*** Begin section ***

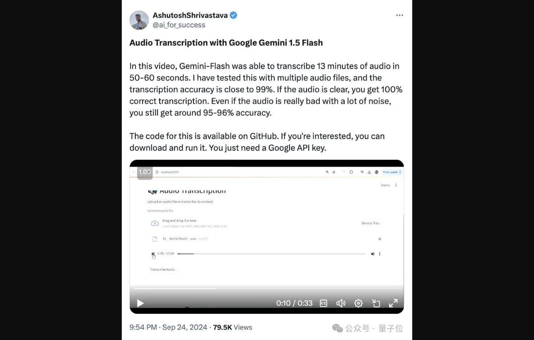Click the 1.00 playback speed badge

tap(145, 172)
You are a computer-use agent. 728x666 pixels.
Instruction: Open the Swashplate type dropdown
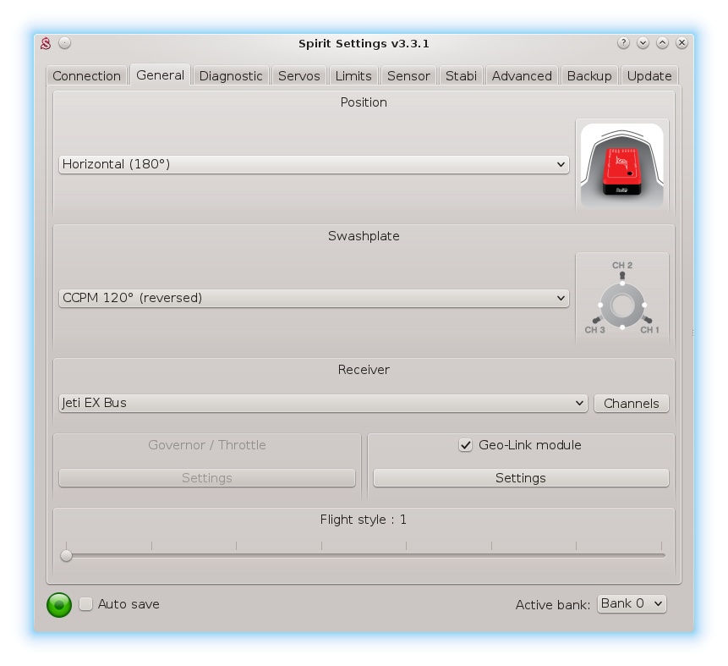[314, 298]
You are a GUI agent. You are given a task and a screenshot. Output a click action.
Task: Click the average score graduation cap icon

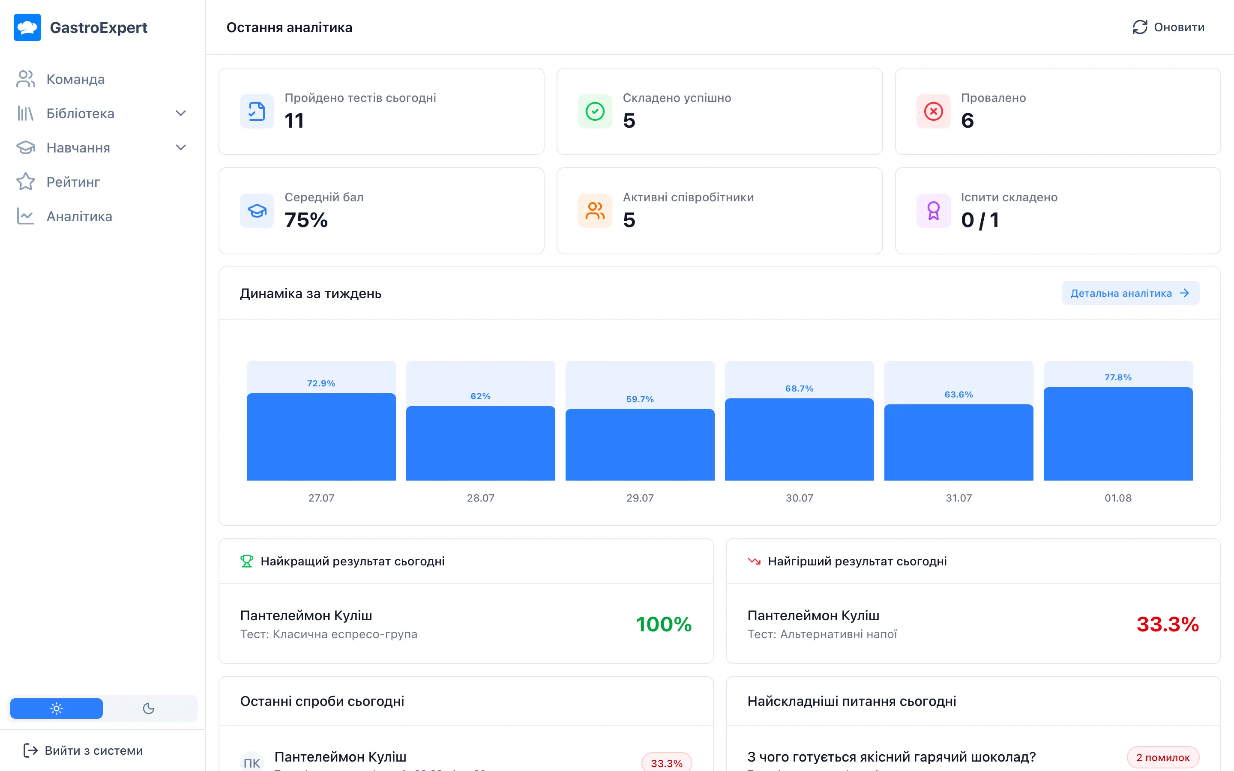pos(257,211)
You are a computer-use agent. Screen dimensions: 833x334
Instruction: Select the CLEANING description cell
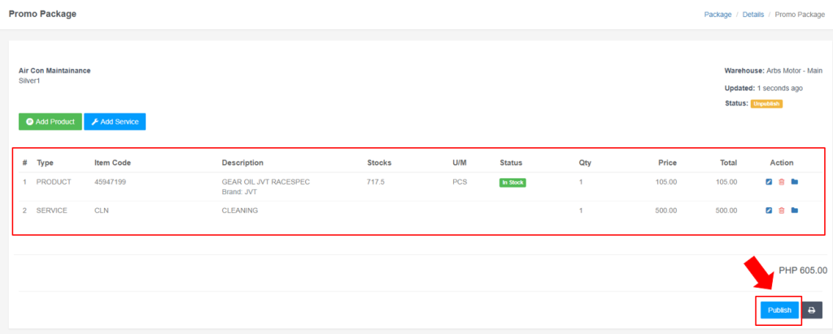(240, 210)
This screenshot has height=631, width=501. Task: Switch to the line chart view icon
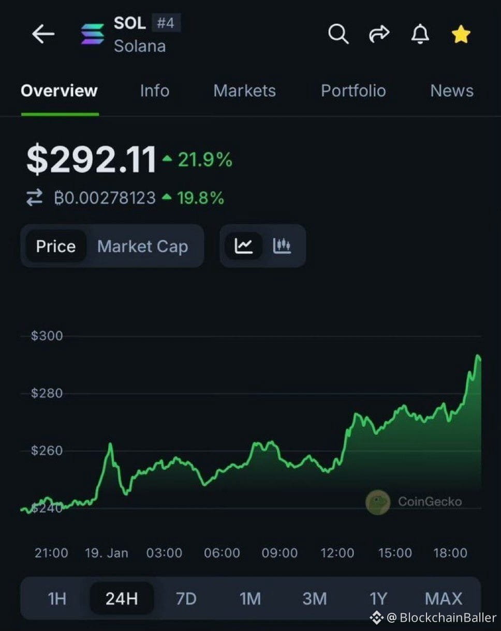pos(243,246)
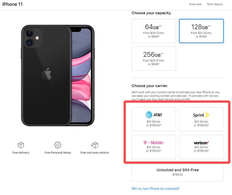This screenshot has width=232, height=195.
Task: Click the Free delivery label text
Action: (x=21, y=153)
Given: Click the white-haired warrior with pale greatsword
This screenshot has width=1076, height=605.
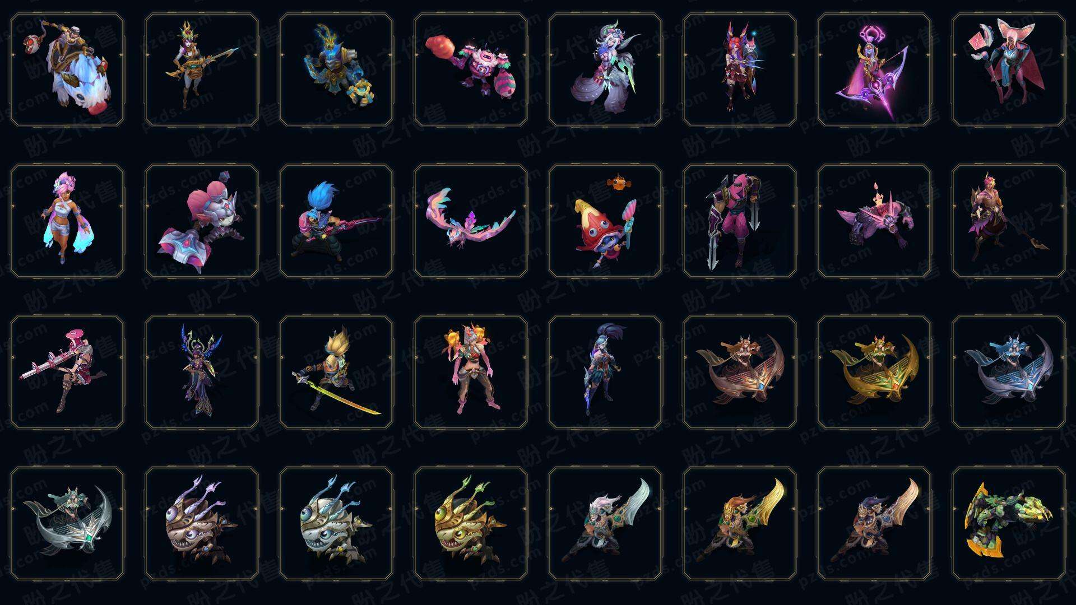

*** End section ***

The required output is every line from the one containing "Given: Click the" through the last line of the records, inclusive, reproduced exactly and without pictures.

Given: Click the white-haired warrior with pale greatsword
This screenshot has width=1076, height=605.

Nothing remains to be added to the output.